| Saved data entries |
○ ○ ○
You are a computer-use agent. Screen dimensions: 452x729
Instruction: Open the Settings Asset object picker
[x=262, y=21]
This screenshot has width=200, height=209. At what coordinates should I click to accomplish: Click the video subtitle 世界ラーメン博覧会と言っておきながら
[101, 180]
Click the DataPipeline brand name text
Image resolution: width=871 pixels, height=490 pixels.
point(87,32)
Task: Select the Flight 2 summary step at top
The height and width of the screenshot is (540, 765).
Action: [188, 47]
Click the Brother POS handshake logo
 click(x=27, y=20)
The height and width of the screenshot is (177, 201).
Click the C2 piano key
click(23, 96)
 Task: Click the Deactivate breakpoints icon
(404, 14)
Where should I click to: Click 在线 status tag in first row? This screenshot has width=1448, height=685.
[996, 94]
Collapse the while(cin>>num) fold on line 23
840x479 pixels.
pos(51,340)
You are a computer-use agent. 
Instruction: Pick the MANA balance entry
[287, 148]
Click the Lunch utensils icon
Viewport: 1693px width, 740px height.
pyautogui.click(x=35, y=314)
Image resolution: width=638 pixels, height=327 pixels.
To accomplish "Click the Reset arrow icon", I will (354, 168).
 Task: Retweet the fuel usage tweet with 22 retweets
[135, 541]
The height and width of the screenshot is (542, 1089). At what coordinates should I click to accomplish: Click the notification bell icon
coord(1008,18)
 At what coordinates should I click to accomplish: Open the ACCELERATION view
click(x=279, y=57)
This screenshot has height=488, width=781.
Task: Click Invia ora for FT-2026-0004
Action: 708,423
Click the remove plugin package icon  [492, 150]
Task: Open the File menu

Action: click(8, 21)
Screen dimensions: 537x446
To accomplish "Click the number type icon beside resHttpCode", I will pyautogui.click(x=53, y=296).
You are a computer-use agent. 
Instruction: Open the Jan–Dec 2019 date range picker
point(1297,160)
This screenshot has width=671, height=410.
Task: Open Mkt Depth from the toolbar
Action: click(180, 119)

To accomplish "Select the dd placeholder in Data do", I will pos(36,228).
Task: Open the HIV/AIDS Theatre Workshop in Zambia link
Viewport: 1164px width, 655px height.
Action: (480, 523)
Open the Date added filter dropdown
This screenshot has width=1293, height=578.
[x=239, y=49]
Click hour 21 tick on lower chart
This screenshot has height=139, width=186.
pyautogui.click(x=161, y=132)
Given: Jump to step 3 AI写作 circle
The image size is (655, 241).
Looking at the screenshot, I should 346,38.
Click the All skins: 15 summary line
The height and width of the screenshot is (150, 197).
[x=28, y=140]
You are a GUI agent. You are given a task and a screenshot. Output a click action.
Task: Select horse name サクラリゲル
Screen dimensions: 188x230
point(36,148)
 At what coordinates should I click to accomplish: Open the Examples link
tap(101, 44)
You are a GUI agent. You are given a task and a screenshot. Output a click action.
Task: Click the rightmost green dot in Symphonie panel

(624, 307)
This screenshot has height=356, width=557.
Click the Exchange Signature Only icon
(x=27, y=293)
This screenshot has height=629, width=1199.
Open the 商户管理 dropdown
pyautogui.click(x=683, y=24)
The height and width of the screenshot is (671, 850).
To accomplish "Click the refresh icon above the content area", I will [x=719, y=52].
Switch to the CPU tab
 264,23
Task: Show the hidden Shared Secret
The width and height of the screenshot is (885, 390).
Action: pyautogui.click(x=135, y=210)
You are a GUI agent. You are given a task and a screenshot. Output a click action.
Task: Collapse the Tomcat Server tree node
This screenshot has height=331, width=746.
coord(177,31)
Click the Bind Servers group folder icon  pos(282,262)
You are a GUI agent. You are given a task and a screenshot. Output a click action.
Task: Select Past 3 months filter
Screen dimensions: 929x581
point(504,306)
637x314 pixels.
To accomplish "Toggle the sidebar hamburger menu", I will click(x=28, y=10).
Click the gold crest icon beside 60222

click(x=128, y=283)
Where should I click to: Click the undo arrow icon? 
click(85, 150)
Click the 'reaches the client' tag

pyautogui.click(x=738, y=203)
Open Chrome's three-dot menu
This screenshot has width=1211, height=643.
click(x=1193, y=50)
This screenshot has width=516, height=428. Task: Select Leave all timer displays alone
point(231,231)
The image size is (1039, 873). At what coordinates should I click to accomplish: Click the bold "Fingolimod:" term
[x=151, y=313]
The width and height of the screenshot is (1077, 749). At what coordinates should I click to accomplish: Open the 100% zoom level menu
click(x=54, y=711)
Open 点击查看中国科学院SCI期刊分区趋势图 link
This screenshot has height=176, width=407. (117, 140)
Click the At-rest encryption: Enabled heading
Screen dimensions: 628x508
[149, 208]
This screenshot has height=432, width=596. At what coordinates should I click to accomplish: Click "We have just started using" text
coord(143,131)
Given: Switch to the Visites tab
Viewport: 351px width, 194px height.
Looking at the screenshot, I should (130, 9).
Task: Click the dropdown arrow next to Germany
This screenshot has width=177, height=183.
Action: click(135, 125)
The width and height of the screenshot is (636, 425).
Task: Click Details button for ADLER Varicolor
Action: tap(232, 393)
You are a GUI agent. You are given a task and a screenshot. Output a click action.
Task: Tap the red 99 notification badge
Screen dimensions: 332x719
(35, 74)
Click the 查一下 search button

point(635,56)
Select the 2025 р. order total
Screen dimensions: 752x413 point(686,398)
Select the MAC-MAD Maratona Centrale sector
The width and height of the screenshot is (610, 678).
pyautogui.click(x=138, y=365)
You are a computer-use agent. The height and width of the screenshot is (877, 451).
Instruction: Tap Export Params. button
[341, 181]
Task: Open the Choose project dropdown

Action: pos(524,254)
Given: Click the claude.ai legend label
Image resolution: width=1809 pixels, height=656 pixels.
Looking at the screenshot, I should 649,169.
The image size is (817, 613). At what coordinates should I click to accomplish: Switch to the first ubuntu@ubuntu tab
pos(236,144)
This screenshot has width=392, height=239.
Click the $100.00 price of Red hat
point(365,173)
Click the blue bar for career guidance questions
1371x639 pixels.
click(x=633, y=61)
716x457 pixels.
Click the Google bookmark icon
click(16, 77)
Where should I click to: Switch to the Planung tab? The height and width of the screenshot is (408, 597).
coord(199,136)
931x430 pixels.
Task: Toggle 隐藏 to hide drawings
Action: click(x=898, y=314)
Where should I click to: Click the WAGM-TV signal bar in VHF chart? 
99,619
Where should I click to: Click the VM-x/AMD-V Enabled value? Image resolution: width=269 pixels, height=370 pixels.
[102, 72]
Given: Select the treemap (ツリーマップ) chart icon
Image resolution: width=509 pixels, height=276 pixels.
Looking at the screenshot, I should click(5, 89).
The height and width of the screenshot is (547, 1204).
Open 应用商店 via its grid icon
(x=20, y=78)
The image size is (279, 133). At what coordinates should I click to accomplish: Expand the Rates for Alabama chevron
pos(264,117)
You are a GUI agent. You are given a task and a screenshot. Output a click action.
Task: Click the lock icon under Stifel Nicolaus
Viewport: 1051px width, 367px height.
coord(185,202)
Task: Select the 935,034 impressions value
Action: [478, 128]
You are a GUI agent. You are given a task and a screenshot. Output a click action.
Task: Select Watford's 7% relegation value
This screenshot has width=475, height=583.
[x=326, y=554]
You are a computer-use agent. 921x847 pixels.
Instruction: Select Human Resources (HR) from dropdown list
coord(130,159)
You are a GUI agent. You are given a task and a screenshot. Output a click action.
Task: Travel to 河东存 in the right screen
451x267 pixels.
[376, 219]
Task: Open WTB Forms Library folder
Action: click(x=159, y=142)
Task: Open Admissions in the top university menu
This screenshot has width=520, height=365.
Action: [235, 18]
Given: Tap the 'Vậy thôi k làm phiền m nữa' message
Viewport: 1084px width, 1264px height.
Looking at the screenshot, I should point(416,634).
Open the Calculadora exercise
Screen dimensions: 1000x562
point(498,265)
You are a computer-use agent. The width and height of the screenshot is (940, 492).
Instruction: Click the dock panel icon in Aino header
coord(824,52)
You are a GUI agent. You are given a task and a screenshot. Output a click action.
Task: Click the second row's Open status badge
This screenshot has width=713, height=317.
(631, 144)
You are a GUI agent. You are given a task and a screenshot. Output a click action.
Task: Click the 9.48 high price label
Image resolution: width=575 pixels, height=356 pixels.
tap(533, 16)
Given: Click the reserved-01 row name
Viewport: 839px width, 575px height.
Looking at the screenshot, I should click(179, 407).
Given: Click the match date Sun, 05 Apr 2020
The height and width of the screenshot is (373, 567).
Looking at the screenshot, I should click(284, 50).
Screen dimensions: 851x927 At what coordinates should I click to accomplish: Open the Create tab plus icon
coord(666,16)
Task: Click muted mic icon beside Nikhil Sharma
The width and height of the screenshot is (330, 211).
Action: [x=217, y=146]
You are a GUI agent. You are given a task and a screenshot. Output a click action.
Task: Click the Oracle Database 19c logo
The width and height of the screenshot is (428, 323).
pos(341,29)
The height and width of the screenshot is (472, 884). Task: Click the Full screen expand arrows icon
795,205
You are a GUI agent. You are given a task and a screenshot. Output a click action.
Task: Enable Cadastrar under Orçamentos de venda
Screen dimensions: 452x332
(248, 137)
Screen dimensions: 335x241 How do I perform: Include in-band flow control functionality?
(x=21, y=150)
○ ○ ○
| WHAT IS REQUIRED |
The answer must hold exactly the lines of the entries above, from the first line through the line that contains "Click the DataPipeline brand name text", and no others.

| ANSWER SECTION |
You are a computer-use agent. Screen dimensions: 452x729
Instruction: Open the Settings Asset object picker
[x=262, y=21]
This screenshot has width=200, height=209. At what coordinates should I click to accomplish: Click the video subtitle 世界ラーメン博覧会と言っておきながら
[101, 180]
Click the DataPipeline brand name text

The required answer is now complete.